- [YOUR INSTRUCTIONS]: For the word "가사간병사업", state how many lines below contain it. Give no other text.

:: SOURCE RECORDS ::

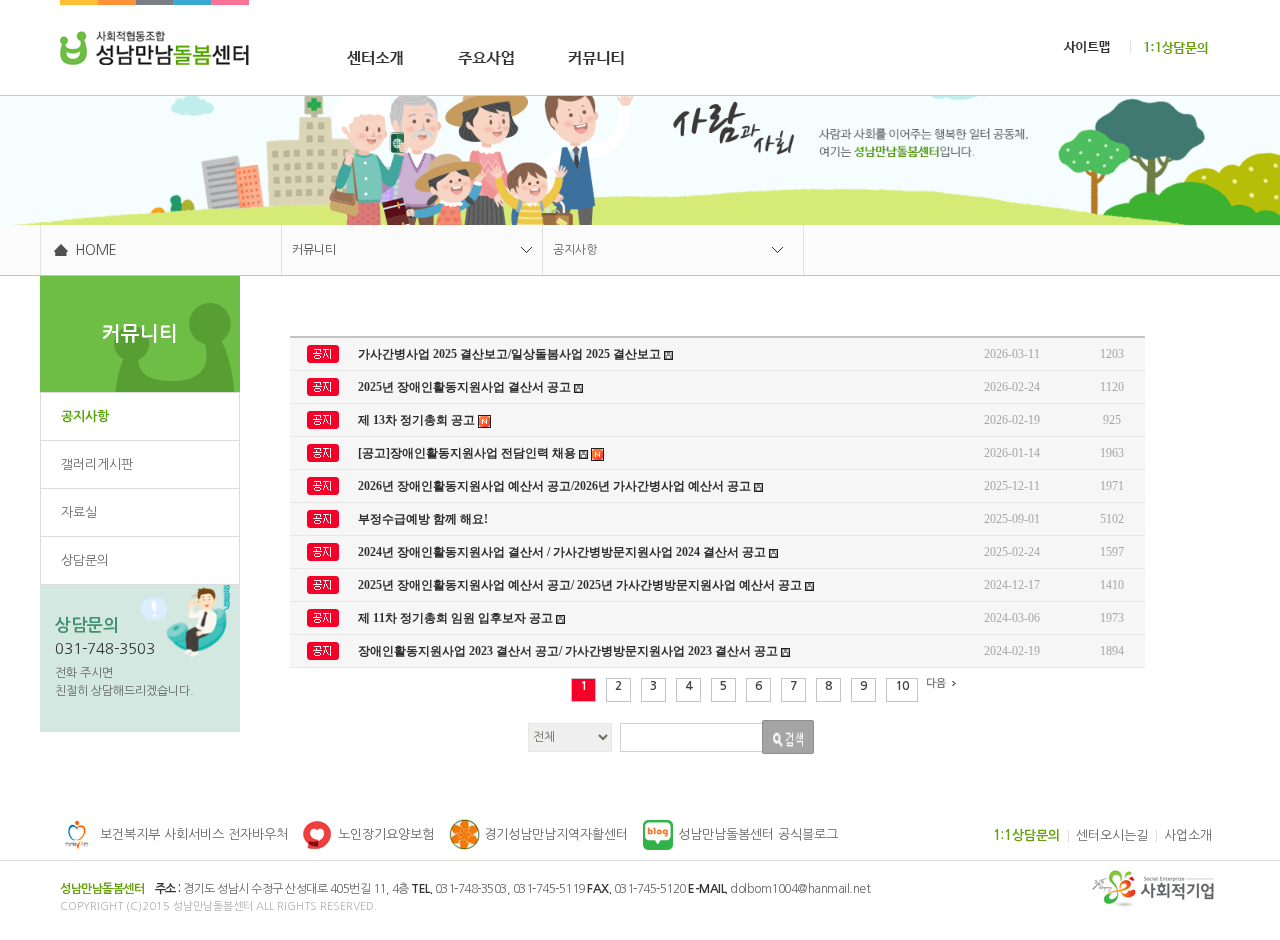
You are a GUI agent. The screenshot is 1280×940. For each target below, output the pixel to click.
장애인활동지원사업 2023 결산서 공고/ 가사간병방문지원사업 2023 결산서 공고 (569, 651)
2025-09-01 (1012, 519)
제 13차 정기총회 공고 (418, 420)
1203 (1112, 354)
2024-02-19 (1012, 651)
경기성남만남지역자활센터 (556, 834)
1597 (1112, 552)
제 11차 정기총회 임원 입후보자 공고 (457, 618)
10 (902, 686)
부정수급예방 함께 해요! (423, 519)
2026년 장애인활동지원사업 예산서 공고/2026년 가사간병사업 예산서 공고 (556, 486)
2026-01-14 (1012, 453)
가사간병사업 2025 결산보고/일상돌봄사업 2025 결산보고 (511, 354)
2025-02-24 (1012, 552)
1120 (1112, 387)
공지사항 (575, 250)
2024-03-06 (1012, 618)
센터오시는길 (1112, 835)
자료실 (79, 512)
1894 (1112, 651)
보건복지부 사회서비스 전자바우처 (194, 834)
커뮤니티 (314, 250)
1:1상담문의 (1026, 835)
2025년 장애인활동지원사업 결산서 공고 (466, 387)
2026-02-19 (1012, 420)
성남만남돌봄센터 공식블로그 (758, 834)
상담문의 (85, 560)
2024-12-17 (1012, 585)
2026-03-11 (1012, 354)
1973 (1112, 618)
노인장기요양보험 (386, 834)
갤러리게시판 (97, 464)
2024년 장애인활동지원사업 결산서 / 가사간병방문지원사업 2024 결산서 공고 (563, 552)
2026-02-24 (1012, 387)
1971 (1112, 486)
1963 (1112, 453)
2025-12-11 (1012, 486)
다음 (936, 683)
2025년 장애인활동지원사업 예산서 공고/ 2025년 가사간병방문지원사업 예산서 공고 (581, 585)
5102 (1112, 519)
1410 (1112, 585)
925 (1112, 420)
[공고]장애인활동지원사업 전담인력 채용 (468, 453)
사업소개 (1188, 835)
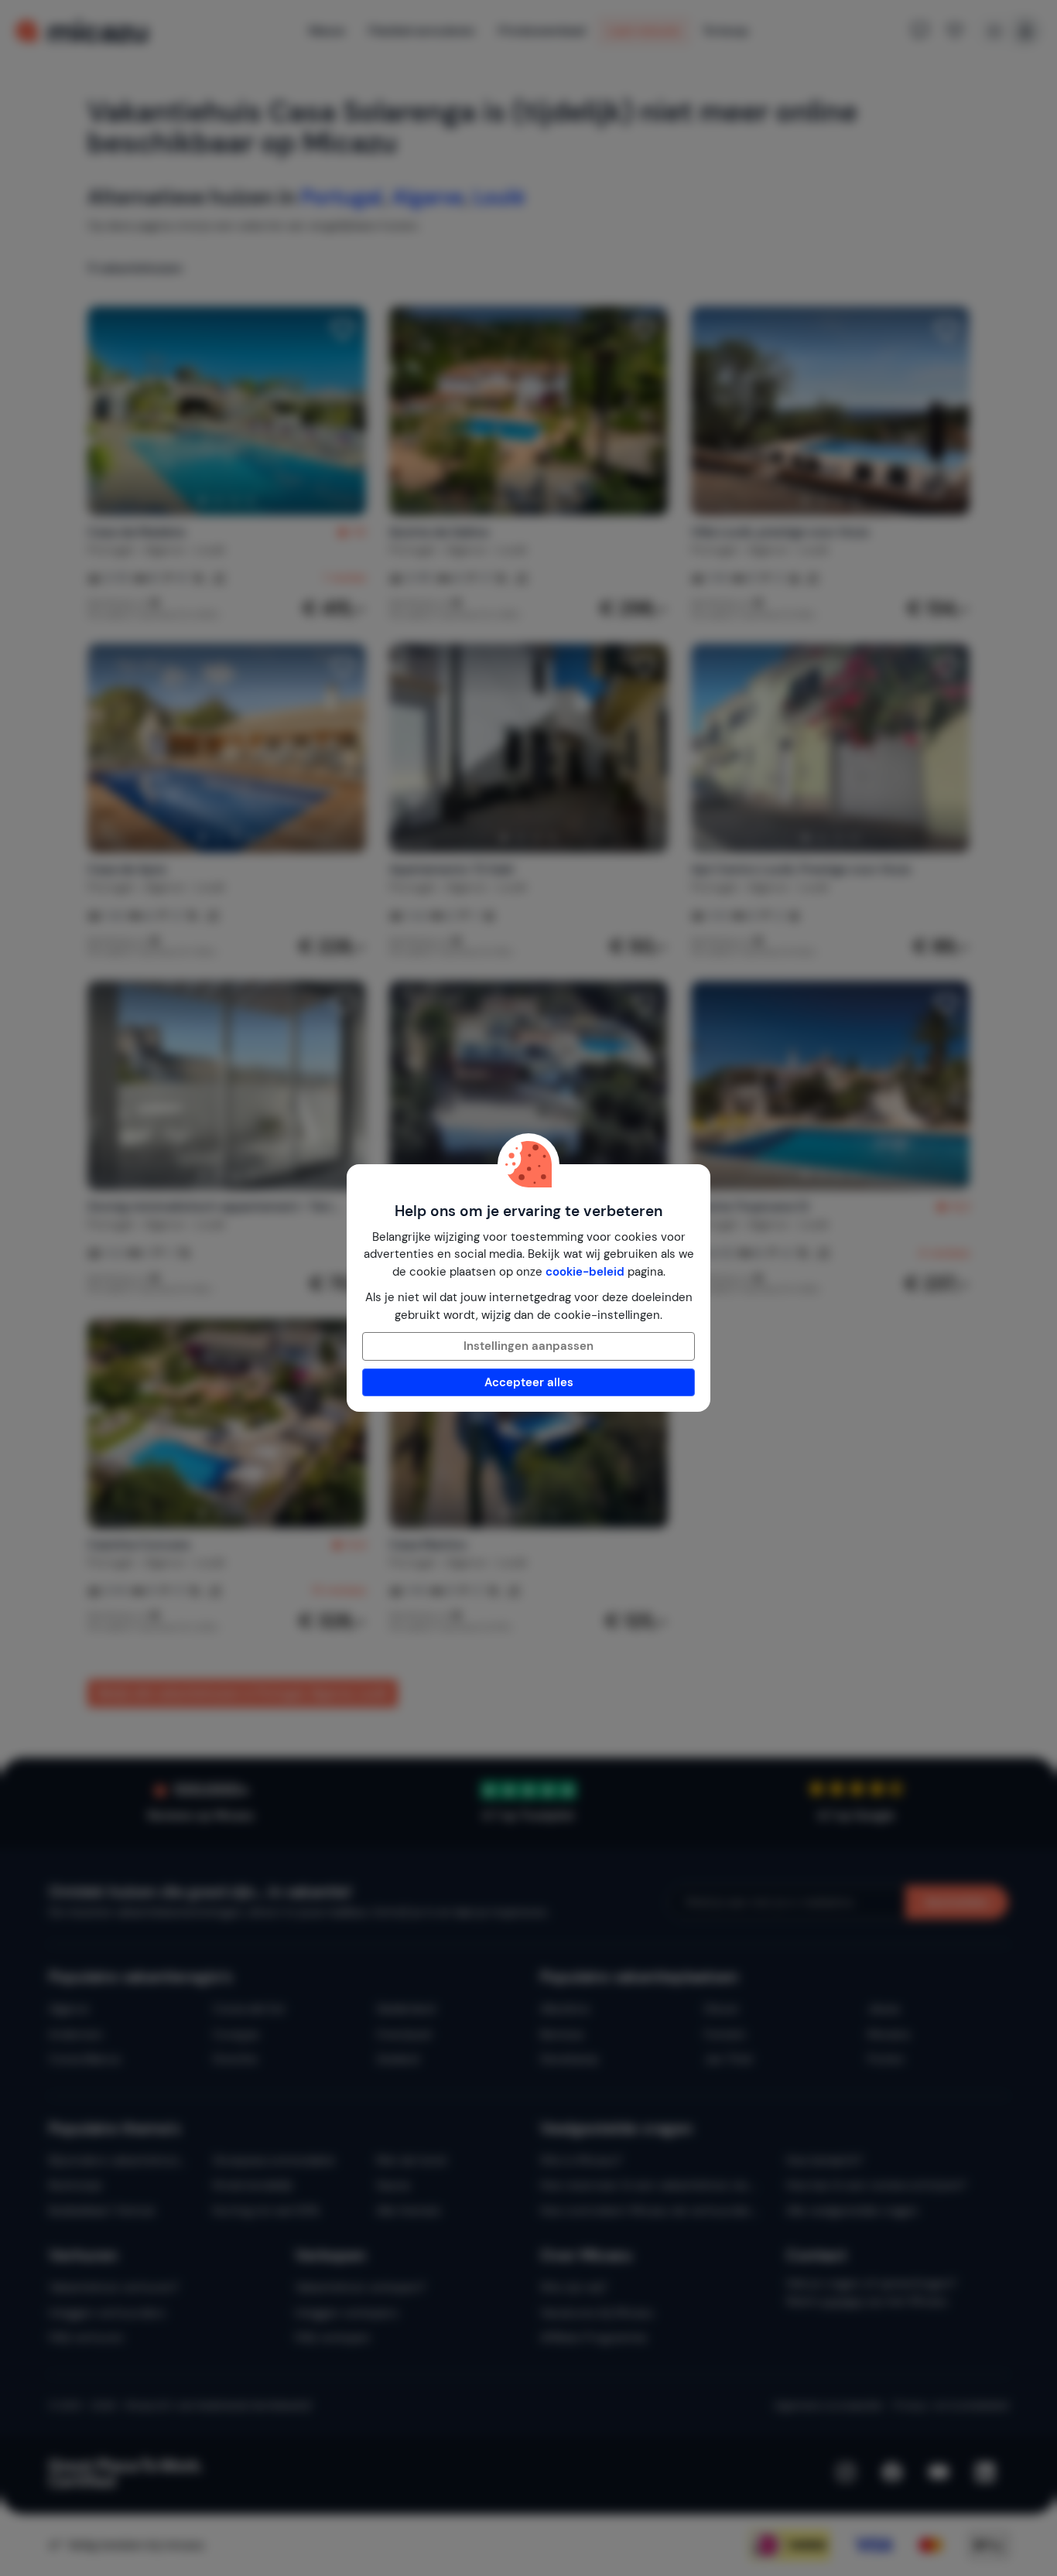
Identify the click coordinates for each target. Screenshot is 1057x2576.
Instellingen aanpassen (528, 1346)
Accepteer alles (528, 1382)
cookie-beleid (585, 1271)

:::

- [SOLUTION FOR THIS EXERCISE]: 2